» Excerpted records:
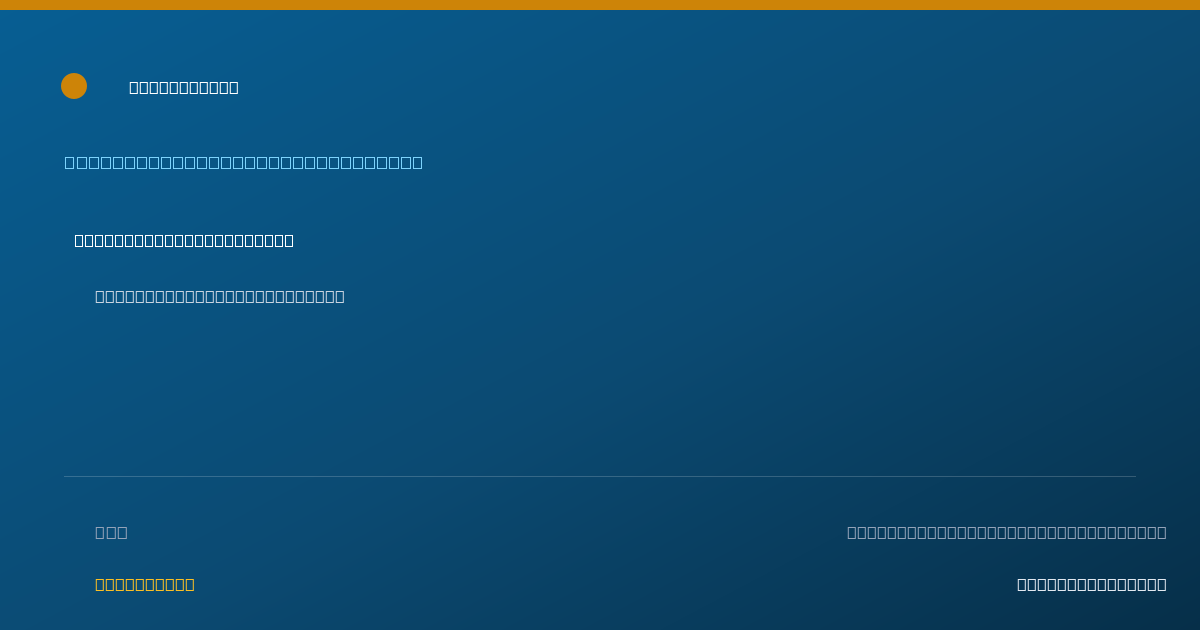
Task: Click the orange circle logo icon
Action: point(74,86)
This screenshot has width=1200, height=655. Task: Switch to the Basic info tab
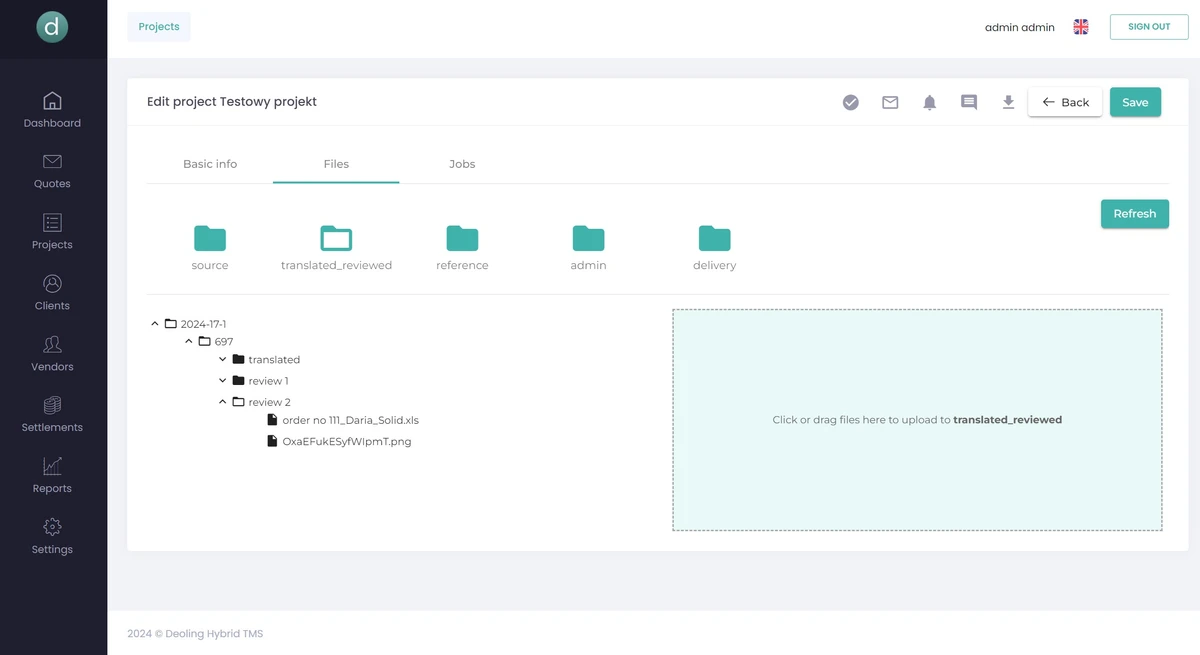210,164
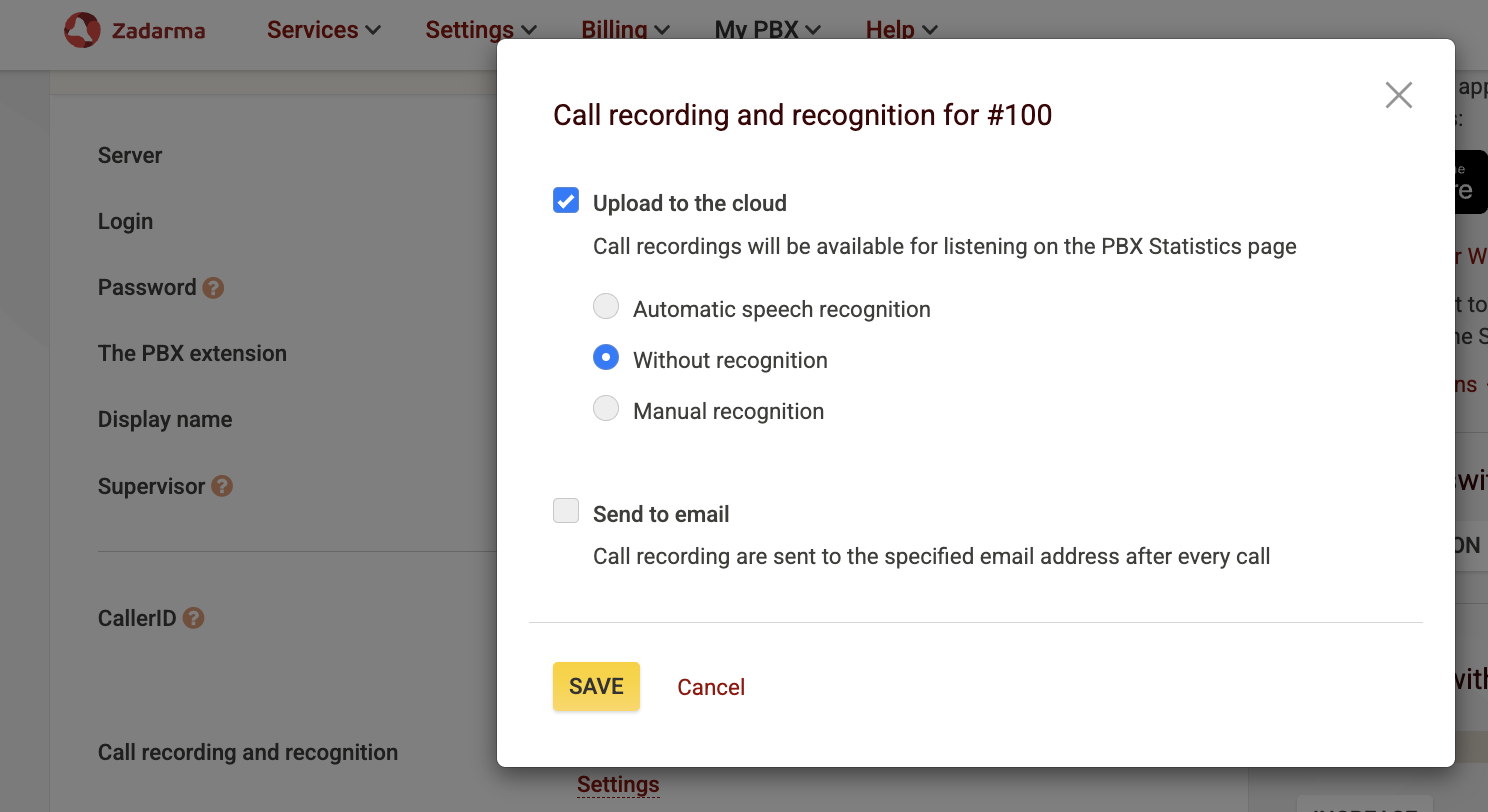The width and height of the screenshot is (1488, 812).
Task: Open the Password help tooltip icon
Action: pyautogui.click(x=214, y=287)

» Task to complete:
Can you echo back, word for word, every line of the data from the line with "This screenshot has" through the end, leaving the pictures out of your answer?

» Solution to the problem:
This screenshot has width=1200, height=655. Task: Switch to the Basic info tab
210,164
The width and height of the screenshot is (1488, 812).
Task: Open the Password help tooltip icon
Action: pyautogui.click(x=214, y=287)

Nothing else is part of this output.